И он вышел из бани, от души хлопнув дверью. А ведь старосты зажиточными людьми всегда были. Странно…
Деревенька на пятнадцать дворов выглядела довольно уныло. Покосившиеся избы из почерневшего бревна, крытые соломой, риги и овины, куда легло после урожая зерно, да общий коровник, откуда доносилось одинокое мычание. Во дворах клевали травку немногочисленные куры и гуси, а вдалеке паслось стадо баранов голов на тридцать. Если и бедствовали здесь, то я видел и похуже. На десяток дворов пара коров и тридцать баранов… Немного, конечно. Здешних селян обстригают тщательно и со знанием дела, не давая ни подохнуть с голоду, ни сильно разжиреть. Впрочем, как я знал точно, налог в четверть от урожая — это лишь вершина айсберга. Кроме этого было множество неоплачиваемых повинностей, вроде того же постоя. Крестьяне давали лошадей, возили дрова начальству, содержали церковь и священника, чистили берега судоходных рек, чинили дороги… А еще они закупали по монопольным ценам соль, лошадей и инвентарь, прямо как я и завещал. И все это выливалось в суммы, куда большие, чем подать.
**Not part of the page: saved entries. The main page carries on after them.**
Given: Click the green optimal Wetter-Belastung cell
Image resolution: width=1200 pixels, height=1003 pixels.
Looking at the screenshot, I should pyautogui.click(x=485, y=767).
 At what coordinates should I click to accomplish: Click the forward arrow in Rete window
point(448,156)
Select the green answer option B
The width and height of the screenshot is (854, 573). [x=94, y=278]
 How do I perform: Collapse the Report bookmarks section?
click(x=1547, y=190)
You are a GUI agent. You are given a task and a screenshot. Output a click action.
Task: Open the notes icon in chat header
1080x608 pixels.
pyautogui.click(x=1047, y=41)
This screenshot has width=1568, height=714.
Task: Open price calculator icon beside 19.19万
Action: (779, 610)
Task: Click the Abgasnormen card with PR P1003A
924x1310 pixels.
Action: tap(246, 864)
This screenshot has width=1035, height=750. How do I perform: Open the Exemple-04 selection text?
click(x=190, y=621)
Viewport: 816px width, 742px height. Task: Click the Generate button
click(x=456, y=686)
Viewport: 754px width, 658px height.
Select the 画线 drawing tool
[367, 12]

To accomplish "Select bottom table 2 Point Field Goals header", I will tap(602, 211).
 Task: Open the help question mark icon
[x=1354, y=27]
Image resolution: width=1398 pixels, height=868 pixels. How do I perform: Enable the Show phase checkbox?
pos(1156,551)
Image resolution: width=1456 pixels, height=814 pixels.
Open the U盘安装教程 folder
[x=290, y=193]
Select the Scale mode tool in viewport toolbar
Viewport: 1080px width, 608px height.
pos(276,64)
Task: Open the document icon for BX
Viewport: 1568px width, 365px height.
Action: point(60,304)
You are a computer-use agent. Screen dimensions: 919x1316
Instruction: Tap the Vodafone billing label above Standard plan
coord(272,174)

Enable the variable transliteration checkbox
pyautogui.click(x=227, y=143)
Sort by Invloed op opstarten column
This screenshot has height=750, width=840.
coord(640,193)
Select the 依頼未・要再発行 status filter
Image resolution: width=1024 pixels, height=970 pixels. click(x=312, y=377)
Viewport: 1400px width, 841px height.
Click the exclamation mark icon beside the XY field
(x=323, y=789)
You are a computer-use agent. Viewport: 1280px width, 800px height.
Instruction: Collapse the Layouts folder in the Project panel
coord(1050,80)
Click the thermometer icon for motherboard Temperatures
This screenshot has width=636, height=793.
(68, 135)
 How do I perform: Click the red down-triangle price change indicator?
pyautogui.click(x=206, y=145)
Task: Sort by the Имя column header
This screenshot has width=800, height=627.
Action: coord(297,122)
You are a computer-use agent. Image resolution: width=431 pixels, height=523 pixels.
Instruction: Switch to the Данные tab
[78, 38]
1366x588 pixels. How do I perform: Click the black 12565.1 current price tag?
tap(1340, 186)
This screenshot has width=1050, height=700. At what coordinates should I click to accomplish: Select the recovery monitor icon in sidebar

М-да… Ну хоть не продают крестьян поштучно, разлучая семьи. У франков, говорят, уже к тому идет все. Там крепостное право достигнет пика веку к десятому, а лет через триста, когда потребуются рабочие руки в растущих городах, оно начнет понемногу отмирать. Здесь же в город отсылают установленное число парней и девок, и называется эта людская подать — лимит. А новые горожане — лимита. Вот черт! Это тоже я придумал. И ведь столько лет работает.